**Pixel coordinate grounding data**
+ + + +

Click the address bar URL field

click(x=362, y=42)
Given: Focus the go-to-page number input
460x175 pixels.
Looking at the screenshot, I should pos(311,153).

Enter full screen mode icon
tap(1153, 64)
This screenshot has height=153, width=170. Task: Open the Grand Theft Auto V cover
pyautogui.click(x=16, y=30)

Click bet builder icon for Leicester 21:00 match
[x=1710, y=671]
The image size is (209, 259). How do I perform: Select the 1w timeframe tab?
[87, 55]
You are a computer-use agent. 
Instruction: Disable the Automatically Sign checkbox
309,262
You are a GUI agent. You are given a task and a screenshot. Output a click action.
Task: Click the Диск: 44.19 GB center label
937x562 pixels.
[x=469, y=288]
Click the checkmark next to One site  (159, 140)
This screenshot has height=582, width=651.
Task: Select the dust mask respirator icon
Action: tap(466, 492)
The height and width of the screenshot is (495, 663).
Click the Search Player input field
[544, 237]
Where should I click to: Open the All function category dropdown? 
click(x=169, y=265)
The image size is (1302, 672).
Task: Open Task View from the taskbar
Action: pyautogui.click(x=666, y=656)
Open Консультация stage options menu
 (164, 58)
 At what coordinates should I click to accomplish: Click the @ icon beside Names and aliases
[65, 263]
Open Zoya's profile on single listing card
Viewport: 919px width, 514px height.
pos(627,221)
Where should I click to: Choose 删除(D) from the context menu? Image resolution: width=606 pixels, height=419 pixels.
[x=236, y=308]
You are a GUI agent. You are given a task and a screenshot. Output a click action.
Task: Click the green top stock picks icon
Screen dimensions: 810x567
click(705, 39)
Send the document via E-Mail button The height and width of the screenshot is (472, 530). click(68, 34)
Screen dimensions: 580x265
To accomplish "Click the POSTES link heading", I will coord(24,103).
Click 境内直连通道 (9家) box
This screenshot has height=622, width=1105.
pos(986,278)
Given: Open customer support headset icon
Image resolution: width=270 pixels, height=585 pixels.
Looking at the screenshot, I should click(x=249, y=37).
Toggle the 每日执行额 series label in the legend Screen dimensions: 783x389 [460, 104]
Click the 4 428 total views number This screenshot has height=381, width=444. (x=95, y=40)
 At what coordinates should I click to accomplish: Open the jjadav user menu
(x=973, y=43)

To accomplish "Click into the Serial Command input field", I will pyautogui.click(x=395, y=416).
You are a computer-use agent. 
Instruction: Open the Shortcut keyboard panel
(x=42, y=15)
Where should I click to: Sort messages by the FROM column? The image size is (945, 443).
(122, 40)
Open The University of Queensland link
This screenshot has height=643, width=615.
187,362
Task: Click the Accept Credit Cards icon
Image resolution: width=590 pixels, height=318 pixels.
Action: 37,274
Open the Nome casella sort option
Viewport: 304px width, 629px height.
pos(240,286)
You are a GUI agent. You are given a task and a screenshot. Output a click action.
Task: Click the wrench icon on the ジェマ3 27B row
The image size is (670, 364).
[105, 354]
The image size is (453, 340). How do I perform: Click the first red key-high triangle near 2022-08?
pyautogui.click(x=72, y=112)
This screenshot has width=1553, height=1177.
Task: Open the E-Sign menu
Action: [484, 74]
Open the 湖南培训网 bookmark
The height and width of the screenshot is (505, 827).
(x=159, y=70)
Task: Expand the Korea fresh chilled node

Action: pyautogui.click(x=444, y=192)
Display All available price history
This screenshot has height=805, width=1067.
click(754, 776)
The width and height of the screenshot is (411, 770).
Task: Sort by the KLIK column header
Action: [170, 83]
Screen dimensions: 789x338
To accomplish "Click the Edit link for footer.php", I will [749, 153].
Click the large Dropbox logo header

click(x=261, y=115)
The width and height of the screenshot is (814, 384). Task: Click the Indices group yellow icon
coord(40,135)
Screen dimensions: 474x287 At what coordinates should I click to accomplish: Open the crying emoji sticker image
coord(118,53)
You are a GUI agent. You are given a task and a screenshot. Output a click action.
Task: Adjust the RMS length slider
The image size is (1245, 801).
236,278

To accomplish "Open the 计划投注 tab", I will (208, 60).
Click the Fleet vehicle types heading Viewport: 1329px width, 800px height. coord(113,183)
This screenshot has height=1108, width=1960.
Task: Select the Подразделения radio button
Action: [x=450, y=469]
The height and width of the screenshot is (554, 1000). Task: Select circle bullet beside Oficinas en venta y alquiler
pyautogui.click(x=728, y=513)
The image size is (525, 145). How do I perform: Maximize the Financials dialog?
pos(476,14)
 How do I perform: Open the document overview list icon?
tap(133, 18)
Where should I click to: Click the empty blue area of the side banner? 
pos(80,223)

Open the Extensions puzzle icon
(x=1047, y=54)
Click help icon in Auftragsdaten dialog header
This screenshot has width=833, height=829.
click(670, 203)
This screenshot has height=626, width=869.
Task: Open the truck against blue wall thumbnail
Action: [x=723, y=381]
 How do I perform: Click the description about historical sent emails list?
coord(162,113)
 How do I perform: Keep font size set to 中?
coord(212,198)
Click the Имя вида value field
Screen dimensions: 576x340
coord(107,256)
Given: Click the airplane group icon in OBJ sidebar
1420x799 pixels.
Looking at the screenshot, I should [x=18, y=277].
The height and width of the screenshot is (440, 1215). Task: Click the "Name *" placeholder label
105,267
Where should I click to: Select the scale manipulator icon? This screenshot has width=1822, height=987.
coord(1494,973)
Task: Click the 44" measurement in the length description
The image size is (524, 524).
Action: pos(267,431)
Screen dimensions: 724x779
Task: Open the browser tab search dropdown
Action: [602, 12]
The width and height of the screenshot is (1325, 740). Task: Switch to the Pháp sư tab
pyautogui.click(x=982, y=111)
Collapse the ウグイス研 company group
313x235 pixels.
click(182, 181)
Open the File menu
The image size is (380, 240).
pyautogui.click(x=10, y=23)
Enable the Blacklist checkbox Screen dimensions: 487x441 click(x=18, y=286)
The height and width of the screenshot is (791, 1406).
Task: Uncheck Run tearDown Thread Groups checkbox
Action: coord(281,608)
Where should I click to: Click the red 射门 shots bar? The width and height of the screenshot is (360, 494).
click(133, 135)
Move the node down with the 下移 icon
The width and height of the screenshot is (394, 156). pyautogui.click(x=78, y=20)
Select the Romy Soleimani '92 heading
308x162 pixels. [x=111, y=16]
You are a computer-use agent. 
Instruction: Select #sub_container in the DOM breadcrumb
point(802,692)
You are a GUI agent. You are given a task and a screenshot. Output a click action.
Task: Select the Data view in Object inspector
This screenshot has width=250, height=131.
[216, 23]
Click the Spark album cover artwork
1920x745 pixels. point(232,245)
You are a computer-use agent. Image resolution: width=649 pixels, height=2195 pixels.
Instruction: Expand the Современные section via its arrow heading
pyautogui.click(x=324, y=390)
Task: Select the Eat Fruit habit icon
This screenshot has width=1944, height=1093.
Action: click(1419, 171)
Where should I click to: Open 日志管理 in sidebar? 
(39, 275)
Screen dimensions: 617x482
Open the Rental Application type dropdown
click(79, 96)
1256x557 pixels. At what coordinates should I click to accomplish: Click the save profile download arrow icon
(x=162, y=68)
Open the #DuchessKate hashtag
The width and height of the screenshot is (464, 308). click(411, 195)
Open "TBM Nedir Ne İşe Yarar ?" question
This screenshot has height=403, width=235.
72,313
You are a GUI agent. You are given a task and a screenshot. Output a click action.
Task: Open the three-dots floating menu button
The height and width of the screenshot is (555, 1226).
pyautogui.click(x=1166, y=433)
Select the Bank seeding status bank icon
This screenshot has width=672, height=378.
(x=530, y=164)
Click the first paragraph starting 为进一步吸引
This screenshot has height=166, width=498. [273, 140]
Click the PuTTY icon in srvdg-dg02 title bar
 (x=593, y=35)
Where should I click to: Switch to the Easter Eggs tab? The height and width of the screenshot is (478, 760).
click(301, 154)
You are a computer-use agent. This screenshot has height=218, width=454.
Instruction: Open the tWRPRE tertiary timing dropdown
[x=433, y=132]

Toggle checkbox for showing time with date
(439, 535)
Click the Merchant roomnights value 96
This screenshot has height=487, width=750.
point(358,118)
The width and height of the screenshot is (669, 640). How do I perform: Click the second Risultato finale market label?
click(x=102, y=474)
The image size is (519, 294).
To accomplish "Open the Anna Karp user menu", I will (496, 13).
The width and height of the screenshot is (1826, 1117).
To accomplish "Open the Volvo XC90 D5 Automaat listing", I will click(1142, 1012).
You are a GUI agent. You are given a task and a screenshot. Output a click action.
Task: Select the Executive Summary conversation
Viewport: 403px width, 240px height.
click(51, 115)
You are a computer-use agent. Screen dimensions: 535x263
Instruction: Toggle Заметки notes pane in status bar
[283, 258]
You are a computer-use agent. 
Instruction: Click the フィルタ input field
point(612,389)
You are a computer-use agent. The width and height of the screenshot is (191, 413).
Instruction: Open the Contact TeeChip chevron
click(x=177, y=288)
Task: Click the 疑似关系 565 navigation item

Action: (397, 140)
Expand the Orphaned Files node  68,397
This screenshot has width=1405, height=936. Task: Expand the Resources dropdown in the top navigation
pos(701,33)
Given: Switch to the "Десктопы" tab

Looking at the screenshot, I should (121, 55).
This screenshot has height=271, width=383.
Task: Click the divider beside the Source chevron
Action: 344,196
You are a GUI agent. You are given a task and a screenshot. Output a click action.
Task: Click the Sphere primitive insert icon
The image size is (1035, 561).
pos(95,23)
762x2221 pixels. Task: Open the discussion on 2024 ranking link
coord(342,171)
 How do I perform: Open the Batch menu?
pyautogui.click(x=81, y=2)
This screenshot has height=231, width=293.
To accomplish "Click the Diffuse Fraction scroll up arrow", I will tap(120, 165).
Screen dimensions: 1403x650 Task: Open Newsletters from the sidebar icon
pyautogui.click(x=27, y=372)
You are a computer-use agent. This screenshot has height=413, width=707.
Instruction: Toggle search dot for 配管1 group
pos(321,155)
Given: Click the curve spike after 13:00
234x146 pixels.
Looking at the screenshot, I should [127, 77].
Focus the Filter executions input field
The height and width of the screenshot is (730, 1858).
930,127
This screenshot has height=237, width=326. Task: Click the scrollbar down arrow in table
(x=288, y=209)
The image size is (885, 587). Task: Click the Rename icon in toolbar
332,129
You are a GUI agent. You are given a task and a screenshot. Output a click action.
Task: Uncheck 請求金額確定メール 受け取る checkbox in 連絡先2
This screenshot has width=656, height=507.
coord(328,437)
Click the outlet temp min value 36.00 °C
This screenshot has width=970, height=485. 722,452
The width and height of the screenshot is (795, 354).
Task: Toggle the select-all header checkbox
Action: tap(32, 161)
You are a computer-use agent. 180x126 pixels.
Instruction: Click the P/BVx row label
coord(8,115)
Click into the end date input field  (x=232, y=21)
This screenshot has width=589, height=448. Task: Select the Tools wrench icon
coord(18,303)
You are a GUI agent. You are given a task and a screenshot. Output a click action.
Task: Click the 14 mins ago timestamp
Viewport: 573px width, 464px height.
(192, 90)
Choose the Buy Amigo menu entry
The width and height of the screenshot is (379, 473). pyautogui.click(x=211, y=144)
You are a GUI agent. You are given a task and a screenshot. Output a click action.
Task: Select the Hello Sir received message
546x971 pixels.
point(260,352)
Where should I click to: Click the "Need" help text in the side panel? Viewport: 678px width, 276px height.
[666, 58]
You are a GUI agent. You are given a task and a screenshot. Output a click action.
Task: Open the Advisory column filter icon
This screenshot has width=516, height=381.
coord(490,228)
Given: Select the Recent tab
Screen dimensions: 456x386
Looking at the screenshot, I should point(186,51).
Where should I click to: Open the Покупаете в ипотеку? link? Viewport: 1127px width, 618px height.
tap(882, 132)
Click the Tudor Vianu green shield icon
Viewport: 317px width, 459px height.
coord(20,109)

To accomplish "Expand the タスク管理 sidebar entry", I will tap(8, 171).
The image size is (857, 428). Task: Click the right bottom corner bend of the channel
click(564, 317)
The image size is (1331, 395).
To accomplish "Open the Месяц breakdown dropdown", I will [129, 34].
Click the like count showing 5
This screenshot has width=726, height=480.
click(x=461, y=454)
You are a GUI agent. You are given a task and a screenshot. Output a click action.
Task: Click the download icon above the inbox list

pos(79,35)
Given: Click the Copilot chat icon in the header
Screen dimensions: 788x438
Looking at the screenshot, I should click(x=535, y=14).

+ + + +

**ASSIGNED TASK**
From the records above, repeat exactly the lines from the one with "The image size is (524, 524)." through the one with "Select the Bank seeding status bank icon", both included.

**SOLUTION FOR THIS EXERCISE**
The image size is (524, 524).
Action: pos(267,431)
Screen dimensions: 724x779
Task: Open the browser tab search dropdown
Action: [602, 12]
The width and height of the screenshot is (1325, 740). Task: Switch to the Pháp sư tab
pyautogui.click(x=982, y=111)
Collapse the ウグイス研 company group
313x235 pixels.
click(182, 181)
Open the File menu
The image size is (380, 240).
pyautogui.click(x=10, y=23)
Enable the Blacklist checkbox Screen dimensions: 487x441 click(x=18, y=286)
The height and width of the screenshot is (791, 1406).
Task: Uncheck Run tearDown Thread Groups checkbox
Action: coord(281,608)
Where should I click to: Click the red 射门 shots bar? The width and height of the screenshot is (360, 494).
click(133, 135)
Move the node down with the 下移 icon
The width and height of the screenshot is (394, 156). pyautogui.click(x=78, y=20)
Select the Romy Soleimani '92 heading
308x162 pixels. [x=111, y=16]
You are a computer-use agent. 
Instruction: Select #sub_container in the DOM breadcrumb
point(802,692)
You are a GUI agent. You are given a task and a screenshot. Output a click action.
Task: Select the Data view in Object inspector
This screenshot has width=250, height=131.
[216, 23]
Click the Spark album cover artwork
1920x745 pixels. point(232,245)
You are a computer-use agent. Image resolution: width=649 pixels, height=2195 pixels.
Instruction: Expand the Современные section via its arrow heading
pyautogui.click(x=324, y=390)
Task: Select the Eat Fruit habit icon
This screenshot has width=1944, height=1093.
Action: click(1419, 171)
Where should I click to: Open 日志管理 in sidebar? 
(39, 275)
Screen dimensions: 617x482
Open the Rental Application type dropdown
click(79, 96)
1256x557 pixels. At what coordinates should I click to accomplish: Click the save profile download arrow icon
(x=162, y=68)
Open the #DuchessKate hashtag
The width and height of the screenshot is (464, 308). click(411, 195)
Open "TBM Nedir Ne İşe Yarar ?" question
This screenshot has height=403, width=235.
72,313
You are a GUI agent. You are given a task and a screenshot. Output a click action.
Task: Open the three-dots floating menu button
The height and width of the screenshot is (555, 1226).
pyautogui.click(x=1166, y=433)
Select the Bank seeding status bank icon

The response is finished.